Research Focus
  • Speech Recognition and Keyword Spotting

Research in this field focuses on the development of multi-language, multi-modal, and cloud-device integrated speech recognition and voice control technologies. To meet the challenges in complex scenarios such as residences, vehicles, office spaces, public spaces, noise polluted environments, and far and near fields, the Speech Lab provides a platform integrated with technologies that allow for the development of custom self-learning models.

  • Speech Synthesis

Research in this area focuses on high-quality and high-performance speech synthesis, personalized speech synthesis, and voice conversion for speech interaction, broadcasting, and text reading.

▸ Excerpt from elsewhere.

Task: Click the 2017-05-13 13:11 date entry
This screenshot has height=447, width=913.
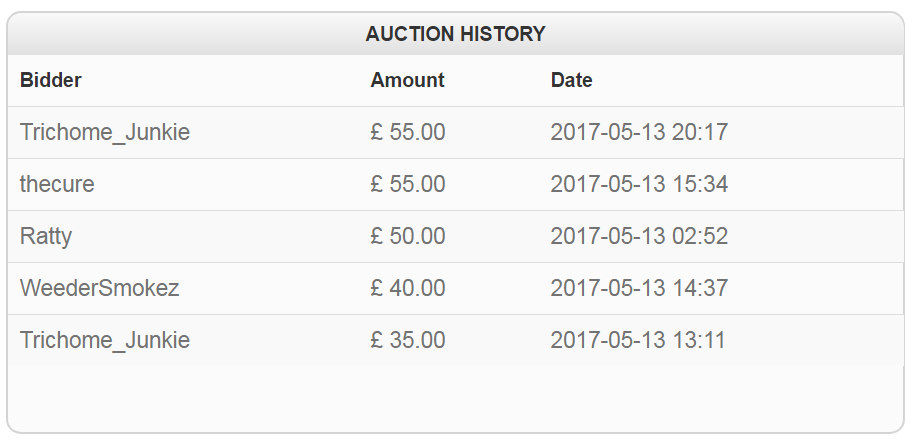Action: coord(637,340)
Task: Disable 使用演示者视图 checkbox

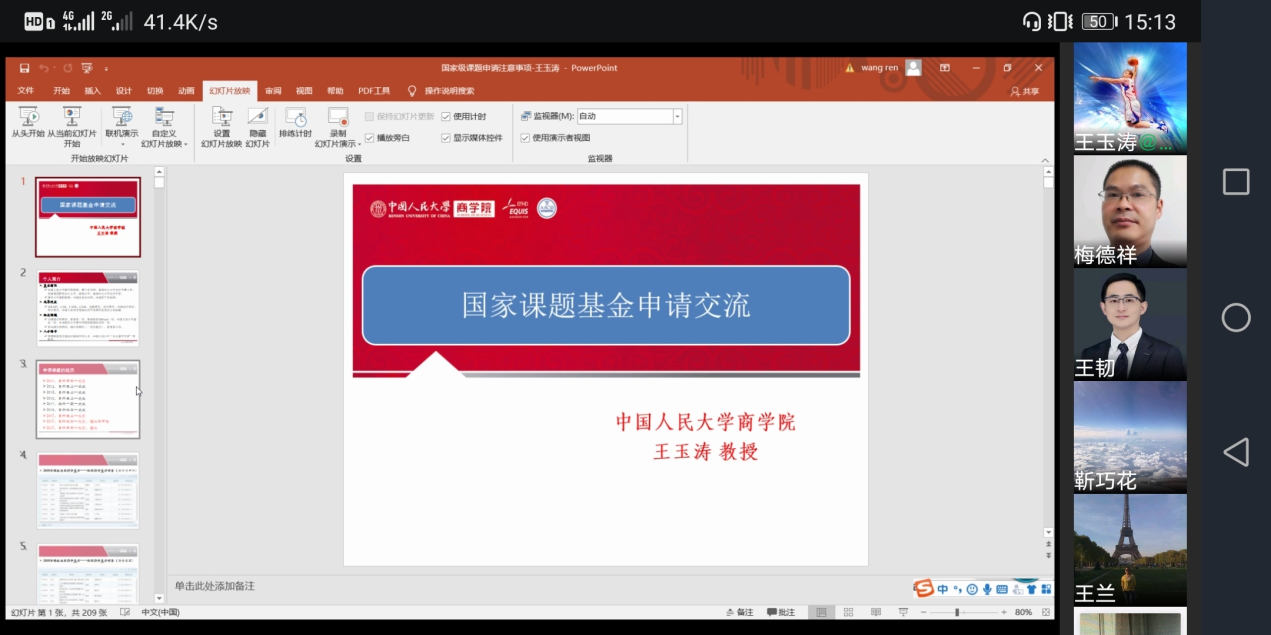Action: pos(525,138)
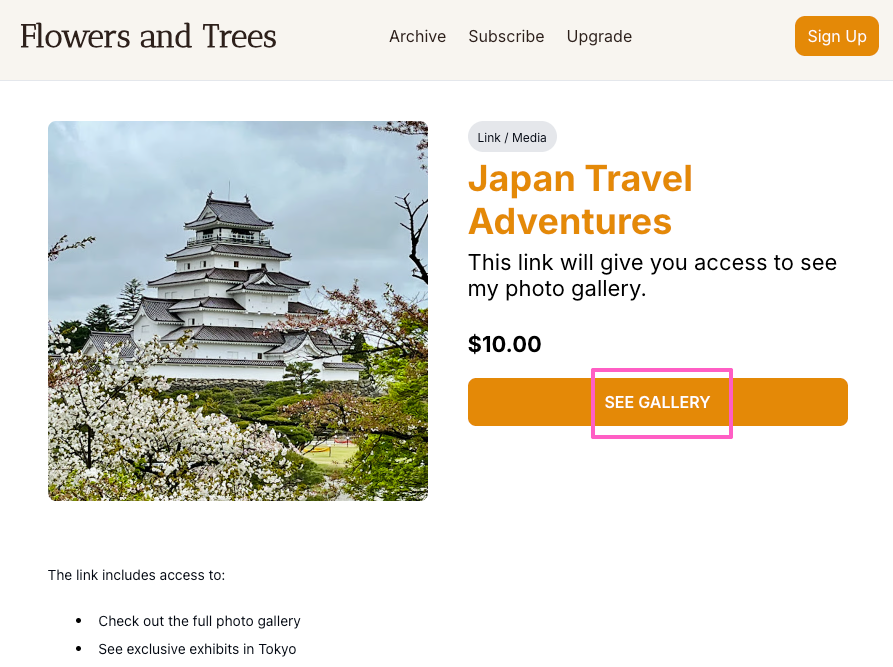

  • Acoustics and Signal Processing

Research in this area focuses on the research of acoustic devices and their distribution, sound source localization, speech enhancement, speech separation, and multi-modal and distributed signal processing.

  • Speaker Verification and Audio Event Detection

Research in this area focuses on text-related and non-text-related speaker verification, dynamic passwords, near/far-field speaker verification, gender/age identification and portrayal, large-scale voiceprint retrieval, language and dialect recognition, audio fingerprint retrieval, and audio event analytics.

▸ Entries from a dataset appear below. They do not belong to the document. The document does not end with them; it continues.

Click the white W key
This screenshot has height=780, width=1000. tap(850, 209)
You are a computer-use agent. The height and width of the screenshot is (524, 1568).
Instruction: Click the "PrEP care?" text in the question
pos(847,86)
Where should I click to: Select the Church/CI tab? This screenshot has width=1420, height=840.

  • Speech Understanding and Dialogue System

The Speech Lab has developed speech understanding and dialogue systems for speech interaction scenarios based on natural language understanding technologies, which allow developers to customize dialogue systems and tune the systems.

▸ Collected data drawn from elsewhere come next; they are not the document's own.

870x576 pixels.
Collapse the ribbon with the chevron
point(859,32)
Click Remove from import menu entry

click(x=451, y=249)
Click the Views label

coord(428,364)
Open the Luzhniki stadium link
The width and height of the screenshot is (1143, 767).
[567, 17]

  • Device-cloud Integrated Speech Interaction Platform

The Speech Lab has built a device-cloud integrated speech interaction platform that integrates atomic modules such as acoustics, signals, control, identification, understanding, dialogues, and synthesis. This platform is end-to-end, cross-platform, cost-efficient, and highly replicable, and can be applied to develop scenario-specific speech interaction services.

  • Multi-modal Human-machine Interaction

The Speech Lab was first in the AI speech industry that achieved hands-free far-field speech interaction in noise-polluted public environments. This technology can be used with multi-turn streaming speech recognition, knowledge graph-based adaptation, and other technologies to offer natural speech interaction experiences that are tailored for complex interaction in public spaces.

Products and Applications
  • Multi-modal Human-machine Interaction

    Research in this discipline is committed to using the most natural human-machine voice communication methods to create smart service technology for use in real-life scenarios in public spaces in loud environments, including wakeup-free voice interaction, speech recognition, and multi-round, multi-intent spoken language recognition streaming. These technologies are targeted for use in the transportation and new retail industries.

  • Smart Speech Services

    This product is used in voice navigation applications for customer support, including telephone customer service robots, smart outbound call answering and returning, smart quality assurance and inspection, direct app access, and other scenarios. It is currently in use by the Alipay 95188 hotline, the Cainiao automated answering service, China Ping An Insurance’s virtual training assistant, and China Mobile’s smart customer service platform.

  • Cloud-edge Integrated Speech Interaction

    This technology provides end-to-end speech interaction solutions, such as car device assistant, cooperated with Ford and ROEWE; The Smart TV -- Alibaba-Haier AI TV, can have conversion with customer by voice

  • Speech Assistant for Judicial & Government Affairs

    Speech assistant is used in judicial and governmental affairs based on a variety of speech technologies, such as speech recognition, anti-crosstalk processing, natural language recognition, and big data analysis. Speech assistant already be applied in many scenarios by over 10,000 courts in 28 cities, such as speech recognition and record in trial, and case analysis.

  • Open Source DFSMN Acoustics Model

    DFSMN is a new generation open source acoustic speech recognition model, improves the accuracy of speech recognition up to 96.04% based on public English language database, which is a great achievement in recent years

  • Far-field Voice TV

    This product represents the 5th generation of the Alibaba-Haier smart TV, which users operate through far-field voice interaction.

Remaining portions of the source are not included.